This invention relates to an ink-jet printing method and apparatus for performing printing by jetting ink onto a recording medium from a print head.
A recording apparatus such as a printer, copier or facsimile machine is adapted to form dots on a recording medium such as paper or thin plastic sheets by individual recording elements (nozzles, heating elements or wires, etc.), thereby printing an image comprising the dots. Such a recording apparatus can be classified, depending on the recording technique used, as an apparatus of ink-jet type, wire dot type, thermal type or laser beam type, etc. Among these, the apparatus of the ink-jet type (referred to as an ink-jet printer) is so adapted as to jet ink (the recording fluid) from the nozzles of a print head and cause the jetted ink to adhere to a recording medium to thereby form an image on the medium.
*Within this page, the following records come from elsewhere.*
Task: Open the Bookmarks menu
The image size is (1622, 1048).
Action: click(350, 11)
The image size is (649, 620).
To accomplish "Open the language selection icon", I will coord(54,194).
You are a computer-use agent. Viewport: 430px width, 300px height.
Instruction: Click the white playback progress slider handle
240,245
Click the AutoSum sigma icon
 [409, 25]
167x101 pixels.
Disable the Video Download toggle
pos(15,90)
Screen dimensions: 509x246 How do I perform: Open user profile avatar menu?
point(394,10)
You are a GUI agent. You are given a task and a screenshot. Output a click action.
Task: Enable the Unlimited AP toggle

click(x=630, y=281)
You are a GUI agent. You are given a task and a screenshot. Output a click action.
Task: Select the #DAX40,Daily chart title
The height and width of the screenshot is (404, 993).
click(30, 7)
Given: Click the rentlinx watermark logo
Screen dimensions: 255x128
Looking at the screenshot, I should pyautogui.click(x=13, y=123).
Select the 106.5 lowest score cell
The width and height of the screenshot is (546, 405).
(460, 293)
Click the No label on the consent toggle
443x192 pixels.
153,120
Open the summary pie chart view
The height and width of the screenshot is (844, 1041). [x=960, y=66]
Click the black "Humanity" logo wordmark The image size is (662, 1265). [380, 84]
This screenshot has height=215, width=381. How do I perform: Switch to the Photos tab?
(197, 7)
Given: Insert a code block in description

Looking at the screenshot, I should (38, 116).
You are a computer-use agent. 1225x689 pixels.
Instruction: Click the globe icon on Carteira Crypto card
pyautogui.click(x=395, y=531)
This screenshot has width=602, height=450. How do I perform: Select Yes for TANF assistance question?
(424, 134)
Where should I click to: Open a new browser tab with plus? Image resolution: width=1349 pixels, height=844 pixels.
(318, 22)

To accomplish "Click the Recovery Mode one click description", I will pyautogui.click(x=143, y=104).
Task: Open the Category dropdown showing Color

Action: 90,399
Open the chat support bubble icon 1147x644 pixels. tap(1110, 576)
A number of studies have been made for the purpose of improving the tonality of a color graphics output when printing a color image using such an ink-jet printer. For example, an improvement proposed and put into practice in recent years involves either raising print performance by making printing resolution higher than that of an ordinary color printing mode or raising the resolution of the printing apparatus, sending multilevel image data to the printing apparatus as print data and providing a multilevel printout using dots of a size different from the ordinary dot size. (The dots of the different size are referred to as "subpixels".)
An example of a method using subpixels is one which prints an image using mixed dots, namely dots of large and small size. Such a printing method makes it possible to improve tone reproducibility in image formation. However, though this method can be implemented with ease if the number of nozzles possessed by the ink-jet head is one per color, control becomes very complex if use is made of a head having a plurality of nozzles for each color.
In order for each nozzle to jet ink, the nozzle ordinarily is driven at a frequency above several kilohertz. Though direct control by a CPU is possible if the number of nozzles possessed by a head is small, it becomes increasingly necessary in view of processing speed to make joint use of hardware circuitry such as a gate array as the number of nozzles is increased. Further, if the amount of ink jetted from the nozzles is to be modulated to form large and small dots, this is carried out by changing the width of the driving pulses for ink discharge or by changing over the timing at which the driving elements within the nozzle are driven to discharge the ink. If drive timing is changed over, it is required that the head be internally provided with two drive-data registers per nozzle, one register being for large dots and one for small dots. If the number of nozzles is increased, the number of registers also increases by a whole-number multiple. The end result is print head circuitry of large scale and an attendant increase in the cost of the print head.
The method of changing the driving pulse width requires the provision of individual signal lines in order to control the nozzles individually. Consequently, the single signal line that usually suffices becomes several hundred signal lines (which is equivalent to the number of nozzles). This makes necessary an equivalent number of contacts between the head and its cable, an equivalent number of lines in the flexible cable leading to the print head and an equivalent number of driver transistors for the recording elements. This in turn leads to much higher cost.
If one foregoes printing by mixing large and small dots by way of single scan of a serial print head, then printing is carried out by causing the print head to make a plurality of scans (multiple passes) and combining scans which form large dots and scans which form small dots. Such method makes it possible to print by mixing large and small dots in an image through a simple arrangement. However, since this method always requires plural scans of the print head, a longer period of time is needed for printing.
Further, in a situation where pixels are thus formed using large and small dots, it is desirable to form the pixels by causing the large and small dots to overlap. However, a problem which arises is that the large and small dots are formed at positions offset from one another. This causes the image to take on a grainy appearance owing to small dots formed in spaced-apart relation and results in the appearance of white stripes.